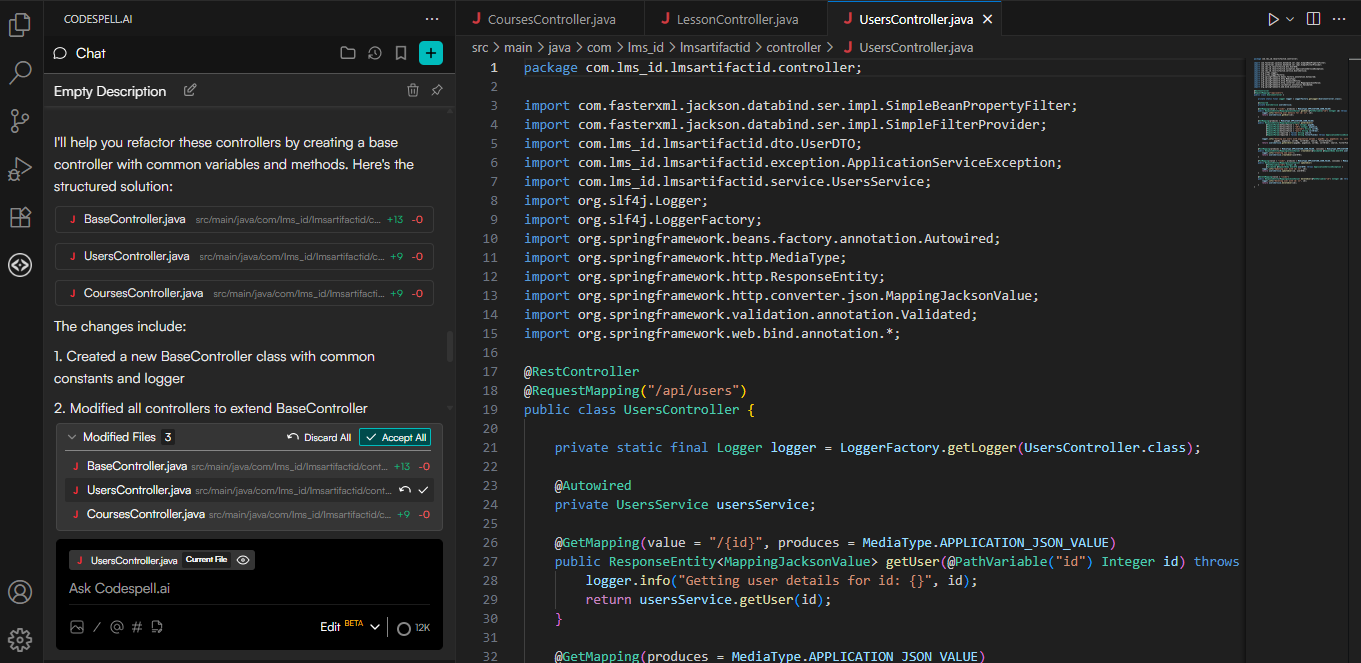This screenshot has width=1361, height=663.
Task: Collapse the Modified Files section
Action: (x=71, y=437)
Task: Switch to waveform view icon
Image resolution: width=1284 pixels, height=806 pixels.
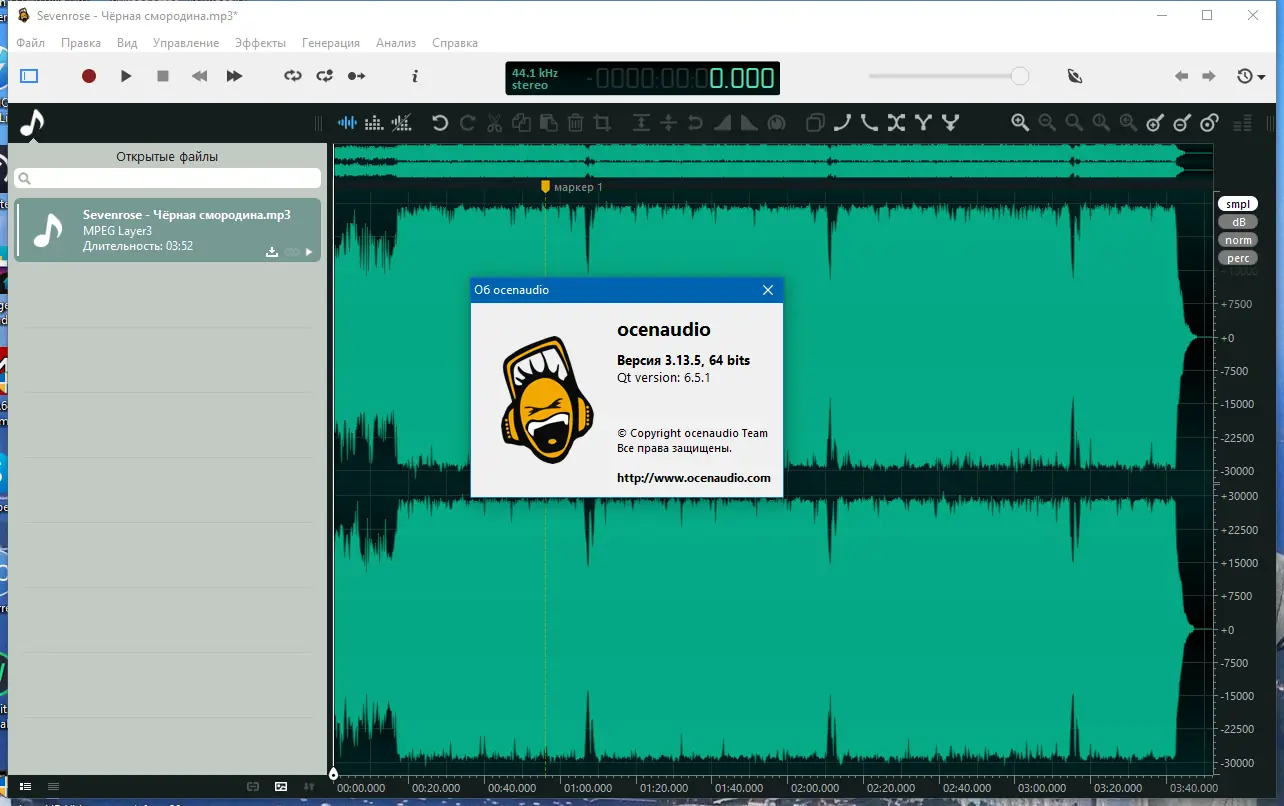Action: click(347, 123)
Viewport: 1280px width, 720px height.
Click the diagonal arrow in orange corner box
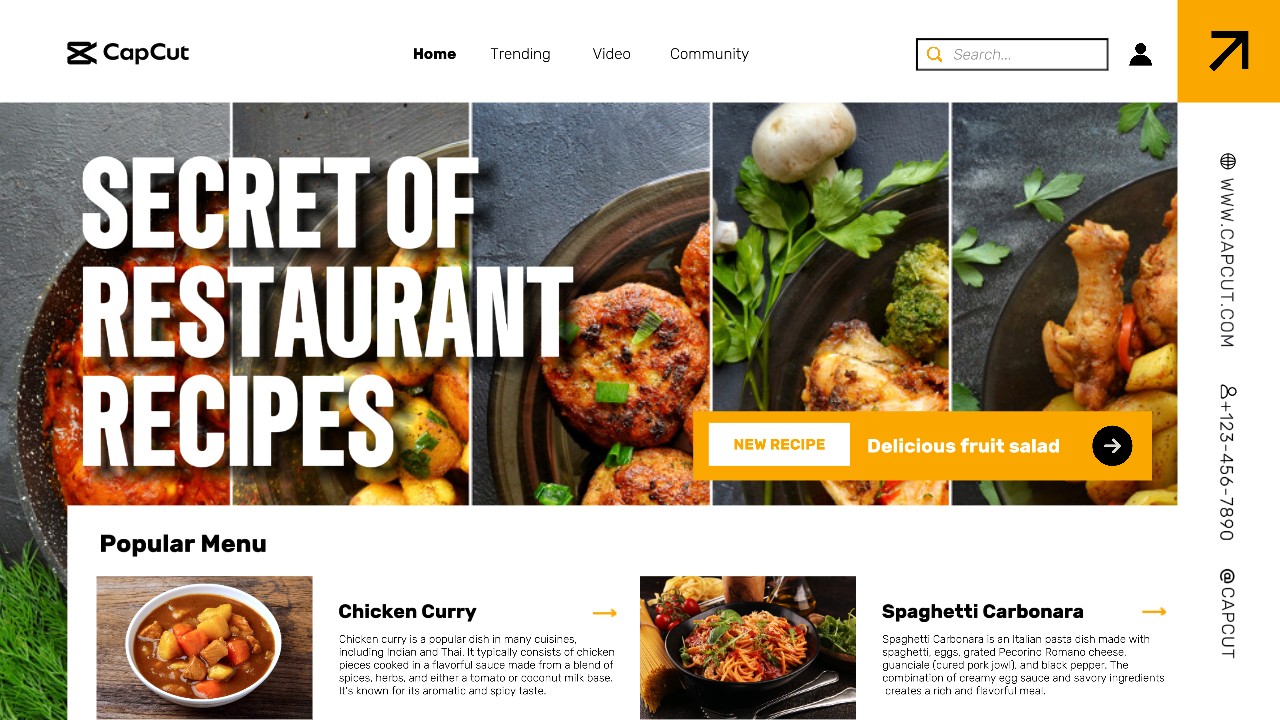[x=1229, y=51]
******************************
Leave every picture out, and reproduce exactly the lines from the line bearing "Image resolution: width=1284" through the closing line of the material above.

Image resolution: width=1284 pixels, height=806 pixels.
Action: click(347, 123)
Viewport: 1280px width, 720px height.
Click the diagonal arrow in orange corner box
[x=1229, y=51]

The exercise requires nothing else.